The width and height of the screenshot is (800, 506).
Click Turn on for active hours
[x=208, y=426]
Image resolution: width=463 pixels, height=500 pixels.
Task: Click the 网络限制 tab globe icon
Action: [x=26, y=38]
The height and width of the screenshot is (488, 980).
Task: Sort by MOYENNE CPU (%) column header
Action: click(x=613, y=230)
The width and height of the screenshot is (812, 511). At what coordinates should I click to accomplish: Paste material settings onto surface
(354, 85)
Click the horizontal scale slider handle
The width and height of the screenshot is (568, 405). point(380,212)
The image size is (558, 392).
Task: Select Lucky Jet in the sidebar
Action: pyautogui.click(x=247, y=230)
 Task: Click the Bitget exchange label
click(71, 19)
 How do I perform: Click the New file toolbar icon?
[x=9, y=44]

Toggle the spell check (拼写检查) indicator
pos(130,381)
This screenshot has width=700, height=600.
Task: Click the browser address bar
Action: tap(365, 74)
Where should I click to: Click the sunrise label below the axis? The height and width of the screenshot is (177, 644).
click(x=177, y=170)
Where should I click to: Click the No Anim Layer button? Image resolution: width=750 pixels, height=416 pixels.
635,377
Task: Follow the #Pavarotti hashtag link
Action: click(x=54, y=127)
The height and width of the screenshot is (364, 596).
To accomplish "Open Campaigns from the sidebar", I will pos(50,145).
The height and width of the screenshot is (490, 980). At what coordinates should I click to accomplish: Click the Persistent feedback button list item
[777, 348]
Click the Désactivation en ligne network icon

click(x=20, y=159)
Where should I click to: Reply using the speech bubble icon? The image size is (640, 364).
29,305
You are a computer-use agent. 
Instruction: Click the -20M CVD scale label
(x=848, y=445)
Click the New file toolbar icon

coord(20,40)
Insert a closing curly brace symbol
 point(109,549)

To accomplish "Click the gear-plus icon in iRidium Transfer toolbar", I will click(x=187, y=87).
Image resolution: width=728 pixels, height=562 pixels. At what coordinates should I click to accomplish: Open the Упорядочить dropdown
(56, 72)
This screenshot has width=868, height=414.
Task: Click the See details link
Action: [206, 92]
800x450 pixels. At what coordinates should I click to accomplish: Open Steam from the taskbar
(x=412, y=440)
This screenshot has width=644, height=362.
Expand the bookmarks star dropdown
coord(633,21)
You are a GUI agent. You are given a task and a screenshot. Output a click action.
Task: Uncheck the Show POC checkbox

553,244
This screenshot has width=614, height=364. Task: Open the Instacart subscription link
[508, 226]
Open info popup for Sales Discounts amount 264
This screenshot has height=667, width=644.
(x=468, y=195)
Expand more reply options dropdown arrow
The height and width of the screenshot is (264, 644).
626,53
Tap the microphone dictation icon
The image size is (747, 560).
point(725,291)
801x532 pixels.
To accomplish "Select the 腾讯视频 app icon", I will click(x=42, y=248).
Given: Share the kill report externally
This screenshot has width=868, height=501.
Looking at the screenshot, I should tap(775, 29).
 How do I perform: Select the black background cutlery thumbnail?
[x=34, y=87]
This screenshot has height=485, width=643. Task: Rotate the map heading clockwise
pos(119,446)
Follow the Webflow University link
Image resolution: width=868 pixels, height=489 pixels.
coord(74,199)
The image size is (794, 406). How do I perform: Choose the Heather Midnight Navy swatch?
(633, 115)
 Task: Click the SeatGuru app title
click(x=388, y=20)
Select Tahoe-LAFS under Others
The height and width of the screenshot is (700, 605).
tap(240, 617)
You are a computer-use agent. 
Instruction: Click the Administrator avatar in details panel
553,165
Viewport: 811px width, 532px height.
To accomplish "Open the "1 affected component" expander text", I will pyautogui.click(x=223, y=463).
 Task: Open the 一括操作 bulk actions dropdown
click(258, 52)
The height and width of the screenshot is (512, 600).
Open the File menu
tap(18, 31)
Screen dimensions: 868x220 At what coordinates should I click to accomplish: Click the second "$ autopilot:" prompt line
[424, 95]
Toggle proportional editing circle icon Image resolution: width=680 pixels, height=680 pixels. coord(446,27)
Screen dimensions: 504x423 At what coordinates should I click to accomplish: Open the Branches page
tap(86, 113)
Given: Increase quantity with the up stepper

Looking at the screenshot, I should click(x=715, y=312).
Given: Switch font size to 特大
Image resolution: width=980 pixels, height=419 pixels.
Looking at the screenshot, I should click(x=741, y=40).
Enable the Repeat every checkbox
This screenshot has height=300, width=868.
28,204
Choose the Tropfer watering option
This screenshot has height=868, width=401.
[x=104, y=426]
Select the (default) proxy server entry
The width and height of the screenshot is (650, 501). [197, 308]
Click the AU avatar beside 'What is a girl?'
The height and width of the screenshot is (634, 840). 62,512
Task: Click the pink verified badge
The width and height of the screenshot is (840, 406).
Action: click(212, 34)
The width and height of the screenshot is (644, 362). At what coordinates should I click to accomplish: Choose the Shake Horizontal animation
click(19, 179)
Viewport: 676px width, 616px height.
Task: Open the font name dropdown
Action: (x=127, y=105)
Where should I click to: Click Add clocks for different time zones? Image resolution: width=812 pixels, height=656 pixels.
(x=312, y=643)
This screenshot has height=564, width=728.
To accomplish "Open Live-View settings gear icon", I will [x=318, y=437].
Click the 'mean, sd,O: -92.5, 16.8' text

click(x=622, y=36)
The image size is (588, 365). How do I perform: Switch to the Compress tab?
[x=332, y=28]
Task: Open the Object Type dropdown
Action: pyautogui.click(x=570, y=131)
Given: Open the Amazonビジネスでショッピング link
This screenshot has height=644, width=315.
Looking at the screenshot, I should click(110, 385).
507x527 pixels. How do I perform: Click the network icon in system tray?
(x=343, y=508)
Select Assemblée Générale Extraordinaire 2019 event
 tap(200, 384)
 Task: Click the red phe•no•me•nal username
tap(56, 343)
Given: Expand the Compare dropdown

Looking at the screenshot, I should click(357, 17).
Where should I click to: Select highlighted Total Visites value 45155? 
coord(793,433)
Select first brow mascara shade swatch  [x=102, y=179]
----------------------------------------
▸ **WHAT YOU WILL DO**
Within the data above, the lines from the one with "Task: Open the 一括操作 bulk actions dropdown" to the one with "Enable the Repeat every checkbox" must be repeated exactly; no other line belongs in the answer.

▸ **TASK RESPONSE**
 Task: Open the 一括操作 bulk actions dropdown
click(258, 52)
The height and width of the screenshot is (512, 600).
Open the File menu
tap(18, 31)
Screen dimensions: 868x220 At what coordinates should I click to accomplish: Click the second "$ autopilot:" prompt line
[424, 95]
Toggle proportional editing circle icon Image resolution: width=680 pixels, height=680 pixels. coord(446,27)
Screen dimensions: 504x423 At what coordinates should I click to accomplish: Open the Branches page
tap(86, 113)
Given: Increase quantity with the up stepper

Looking at the screenshot, I should click(x=715, y=312).
Given: Switch font size to 特大
Image resolution: width=980 pixels, height=419 pixels.
Looking at the screenshot, I should click(x=741, y=40).
Enable the Repeat every checkbox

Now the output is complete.